| What is required |
Reproduce all entries precisely, down to the last character.
====== Source data ======
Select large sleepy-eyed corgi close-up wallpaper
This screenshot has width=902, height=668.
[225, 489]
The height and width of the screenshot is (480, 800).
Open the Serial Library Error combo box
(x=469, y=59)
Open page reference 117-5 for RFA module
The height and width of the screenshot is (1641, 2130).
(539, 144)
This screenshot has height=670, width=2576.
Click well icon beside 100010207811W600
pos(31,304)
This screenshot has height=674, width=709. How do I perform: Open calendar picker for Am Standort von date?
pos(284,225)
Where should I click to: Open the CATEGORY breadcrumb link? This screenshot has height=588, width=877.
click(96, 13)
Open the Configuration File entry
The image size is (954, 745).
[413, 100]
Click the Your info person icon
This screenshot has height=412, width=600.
======
| Finished exercise |
Select large sleepy-eyed corgi close-up wallpaper
This screenshot has width=902, height=668.
[225, 489]
The height and width of the screenshot is (480, 800).
Open the Serial Library Error combo box
(x=469, y=59)
Open page reference 117-5 for RFA module
The height and width of the screenshot is (1641, 2130).
(539, 144)
This screenshot has height=670, width=2576.
Click well icon beside 100010207811W600
pos(31,304)
This screenshot has height=674, width=709. How do I perform: Open calendar picker for Am Standort von date?
pos(284,225)
Where should I click to: Open the CATEGORY breadcrumb link? This screenshot has height=588, width=877.
click(96, 13)
Open the Configuration File entry
The image size is (954, 745).
[413, 100]
Click the Your info person icon
This screenshot has height=412, width=600.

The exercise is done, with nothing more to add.